> **TO DO**
An exact repeat is needed of the lines from the one with "Image resolution: width=1477" through the last line of the data below. Please omit the pictures.

> **MATERIALS PROVIDED**
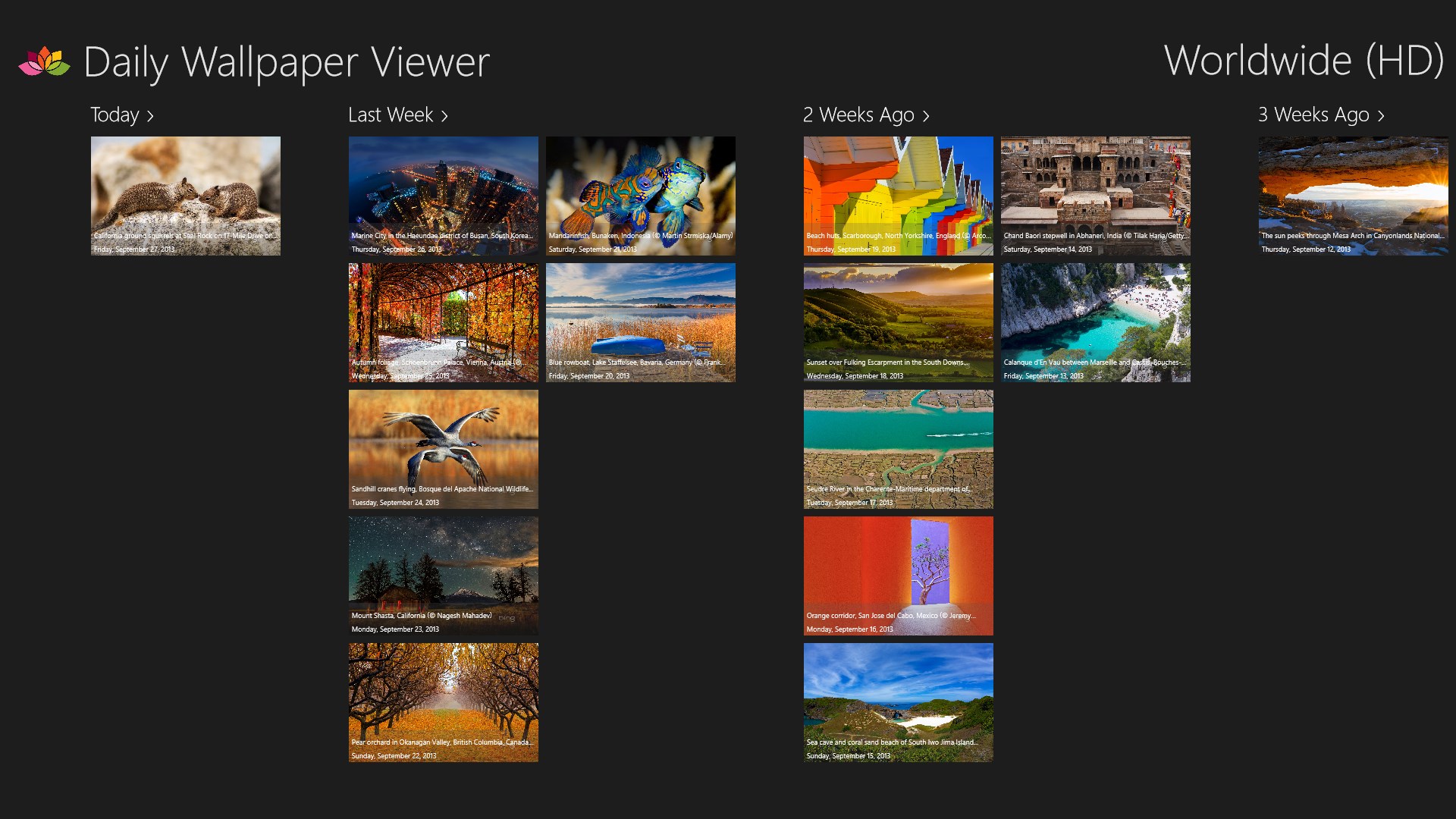This screenshot has height=819, width=1456.
Task: View the Orange corridor San Jose del Cabo wallpaper
Action: pos(899,576)
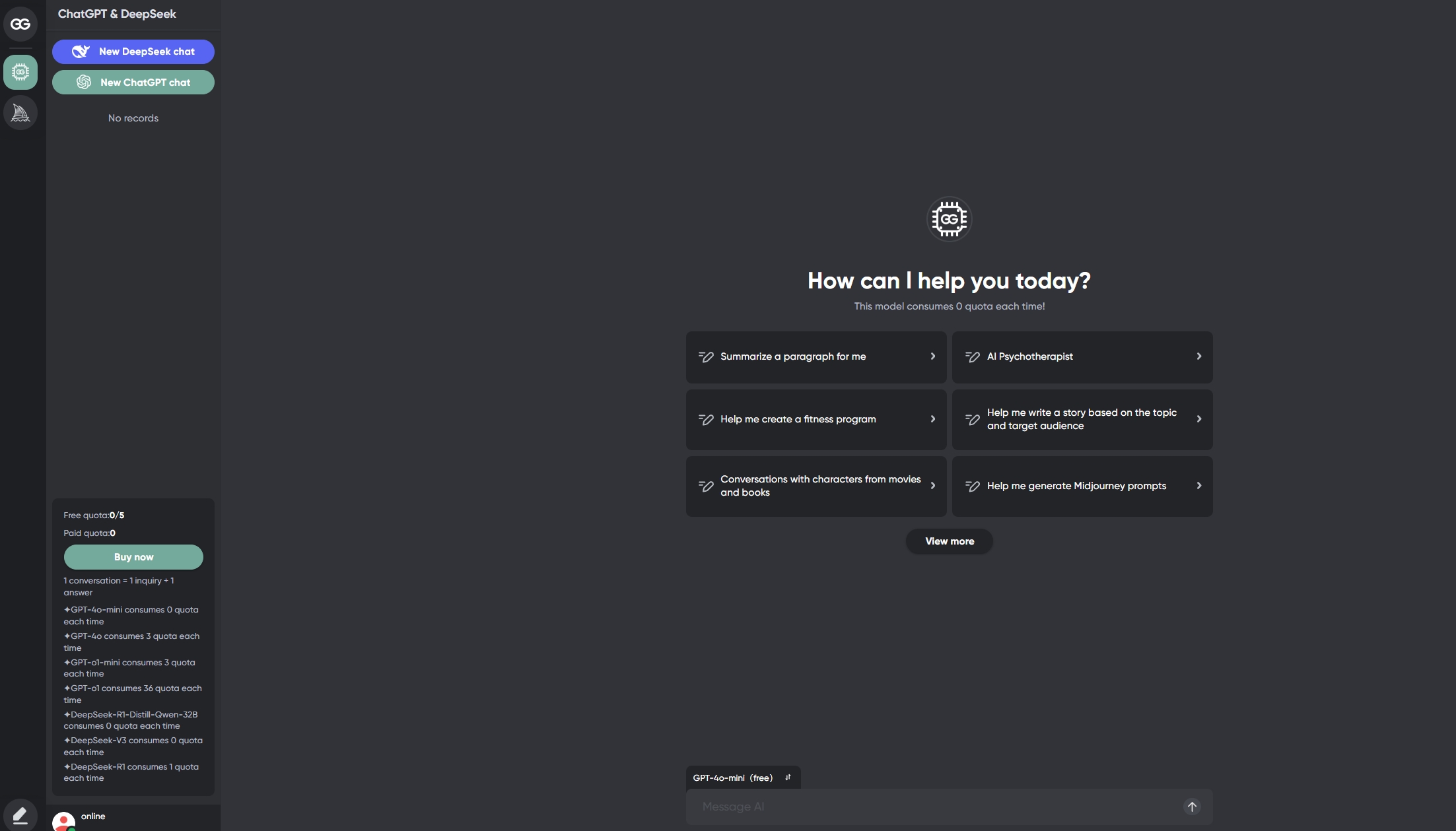Open the GPT-4o-mini (free) model selector
The height and width of the screenshot is (831, 1456).
click(x=733, y=778)
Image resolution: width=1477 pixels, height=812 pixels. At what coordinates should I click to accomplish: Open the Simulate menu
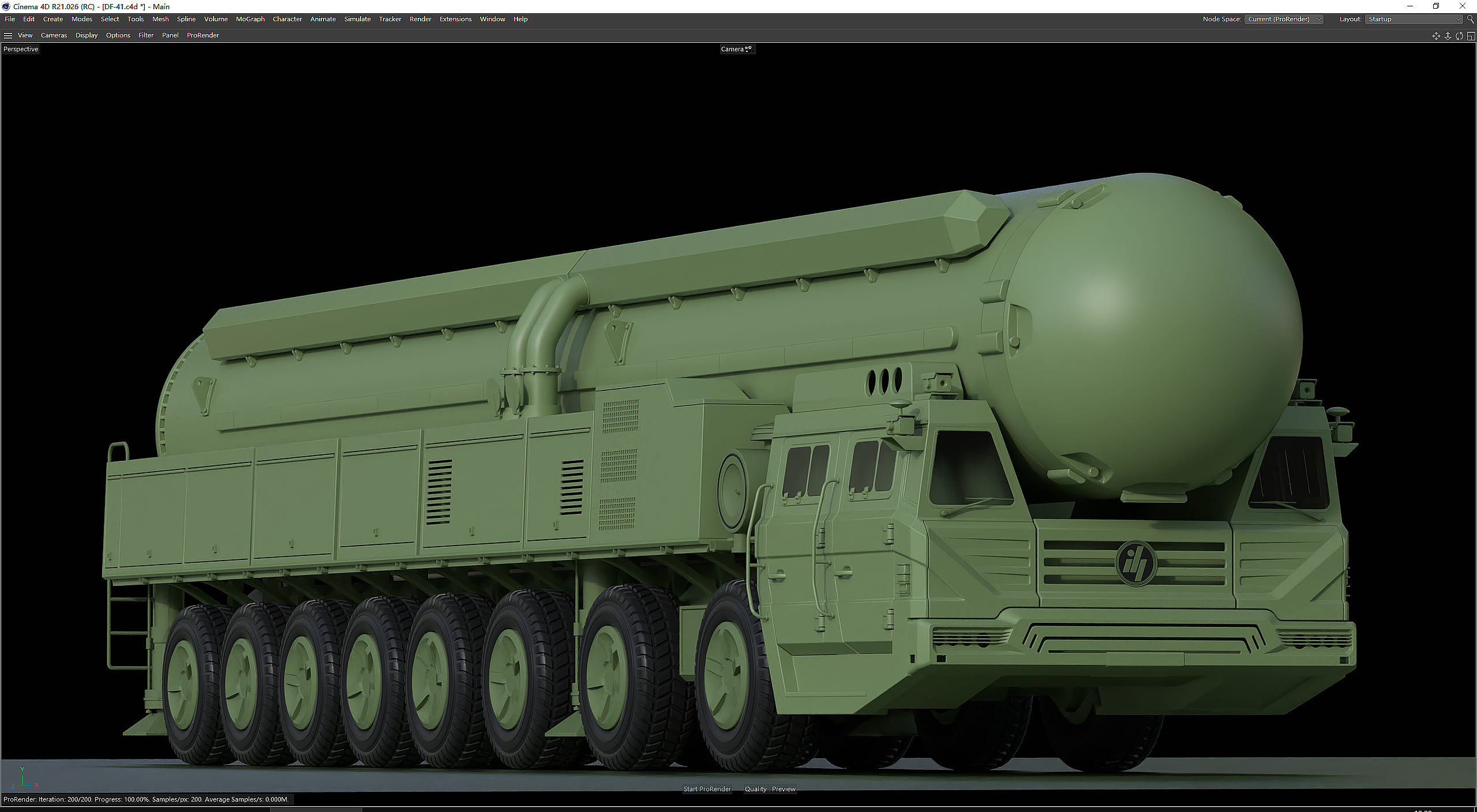tap(358, 19)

> **WRITTEN SOLUTION**
Image resolution: width=1477 pixels, height=812 pixels. At what coordinates should I click to accomplish: Open the Simulate menu
tap(358, 19)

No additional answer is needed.